Short Author Bio(s)

Tolessa Deksissa: I earned my Ph.D. in environmental technology and MS in environmental sciences from Ghent University. I am the Founding Director of Professional Science Master’s in Water Resources Management and the Director of the District of Columbia Water Resources Research Institute in the College of Agriculture, Urban Sustainability and Environmental Sciences at the University of the District of Columbia. I teach undergraduate and graduate courses in environmental sciences and water quality. My research areas include inquiry-based hands-on teaching and learning approaches in sciences, water quality assessment and modeling, integrated modeling of urban wastewater systems, GIS based modeling of ecosystem services.

Lily Liang: I earned my PhD in Computer Science and Engineering from the University of Nevada.
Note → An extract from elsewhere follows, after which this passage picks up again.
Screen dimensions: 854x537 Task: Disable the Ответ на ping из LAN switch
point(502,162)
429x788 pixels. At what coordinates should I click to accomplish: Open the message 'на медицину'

I am currently an associate professor in the Department of Computer Science and Information Technology at the University of the District of Columbia (UDC).My research areas in computer science include bioinformatics, data mining, artificial intelligence and digital image processing. Recently I have also been very interested in education psychology and its application in science and engineering education. My focus in this area has been academic motivation, learning mediation, and writing for developing critical thinking.

Pradeep Behera: I earned my PhD in civil and environmental engineering from University of Toronto and MS in civil engineering from Sambalpur University. I am currently an Associate Professor of the Civil Engineering Program at the University of the District of Columbia (UDC). Prior to joining UDC, I worked in engineering industry for four years as a Senior Water Resources Engineer in US and Canada and as a faculty member for 6 years in India. My research interests include urban storm water management water resources engineering, and sustainable urban water systems. I have published several research papers in peer review journals, book chapters, and international and national conference proceedings. I am a Professional Engineer from the State of Maryland, District of Columbia and Diplomat from the American Academy of Water resources Engineers.

Suzan Harkness: I earned my Ph.D. in political science (University of Hawaii at Manoa), certificates in Leadership and Intercultural Curriculum Development from the East-West Center and Higher Education Management from Vanderbilt University, MA from Alliant International University, and BS from the University of Wisconsin. I am Special Assistant to the President and most recently was the Founding Director of the Center for Academic Technology and Assistant Dean in Learning Resources Division at the University of the District of Columbia. My skills include higher education management, strategic planning, e-learning, experiential education, faculty professional development, and data analytics. My research is in the scholarship of teaching and learning, instructional technology, experiential education and political behavior.


The new global economy depends on workforce competencies in science, technology, engineering and mathematics more than ever before. To prepare a strong workforce, attracting and educating underrepresented minority students in science is a challenge within our traditional American educational approach. To meet this challenge, fostering significant learning in science that nurtures 21st Century skills in students is crucial. The purpose of this study was to analyze the effectiveness of a set of teaching and learning approaches that foster significant learning in sciences. Using a new introductory environmental science course in urban water quality management, the effect of a set of learner-centered teaching approaches, including hands-on learning, scientific inquiry, frequent feedback, and critical thinking exercises, was analyzed. The results of the pre- and post-course survey questions together with formative and summative assessments showed that our students’ cognitive learning skills and interests in learning science were significantly improved.